__Exercise__. Every line from the top of the records through the line containing "IMDb (139, 2480)" should be retyped exactly; the pictures should not.

★ ★ ★ ★ ★ ★ ★

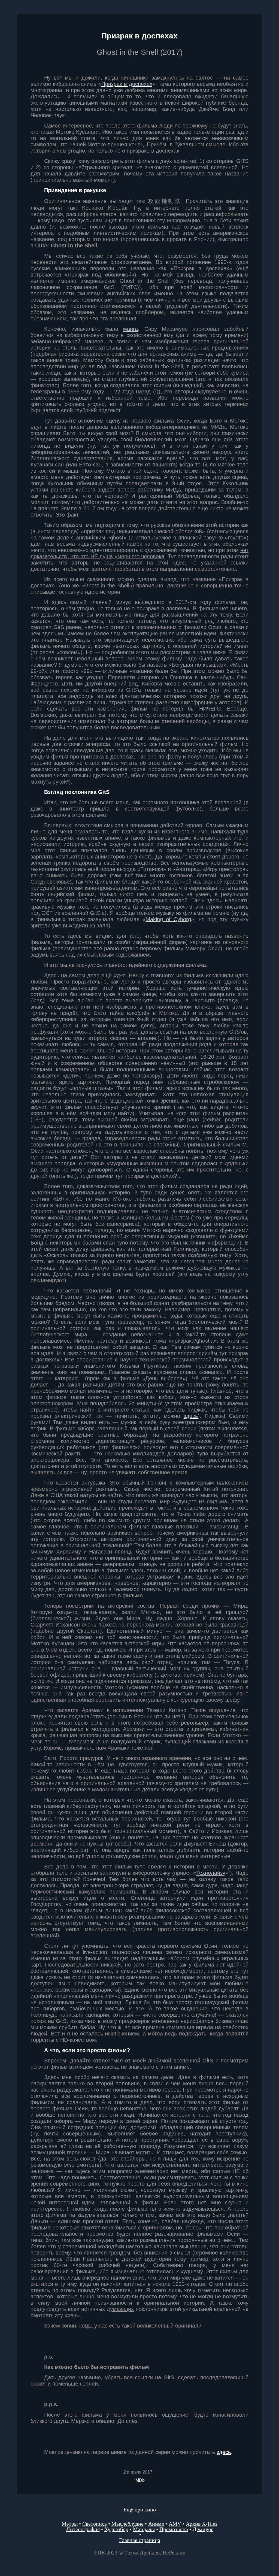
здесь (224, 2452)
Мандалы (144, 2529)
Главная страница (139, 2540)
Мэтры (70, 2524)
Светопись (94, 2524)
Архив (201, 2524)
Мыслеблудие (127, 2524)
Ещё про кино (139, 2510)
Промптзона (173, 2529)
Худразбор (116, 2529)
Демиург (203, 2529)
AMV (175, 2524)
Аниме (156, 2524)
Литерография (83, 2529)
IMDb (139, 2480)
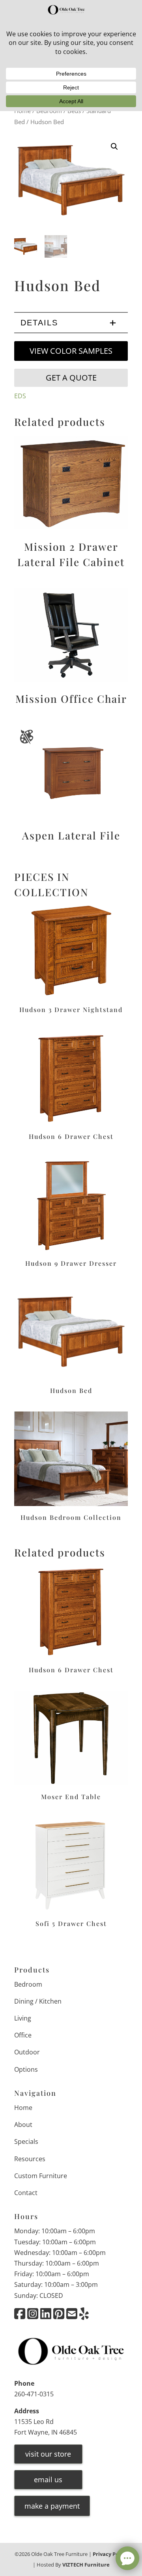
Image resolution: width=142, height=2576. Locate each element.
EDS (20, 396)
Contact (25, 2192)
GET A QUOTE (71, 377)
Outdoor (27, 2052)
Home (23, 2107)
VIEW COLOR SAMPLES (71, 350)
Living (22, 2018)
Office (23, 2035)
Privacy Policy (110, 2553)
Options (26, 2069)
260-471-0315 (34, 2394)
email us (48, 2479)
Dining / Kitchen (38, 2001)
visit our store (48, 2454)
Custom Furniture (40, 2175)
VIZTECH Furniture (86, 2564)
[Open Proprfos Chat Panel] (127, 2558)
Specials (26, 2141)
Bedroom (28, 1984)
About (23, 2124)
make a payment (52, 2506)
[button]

★ ★ ★ ★ ★ ★ ★

__The completed task__.
здесь (224, 2452)
Мандалы (144, 2529)
Главная страница (139, 2540)
Мэтры (70, 2524)
Светопись (94, 2524)
Архив (201, 2524)
Мыслеблудие (127, 2524)
Ещё про кино (139, 2510)
Промптзона (173, 2529)
Худразбор (116, 2529)
Демиург (203, 2529)
AMV (175, 2524)
Аниме (156, 2524)
Литерография (83, 2529)
IMDb (139, 2480)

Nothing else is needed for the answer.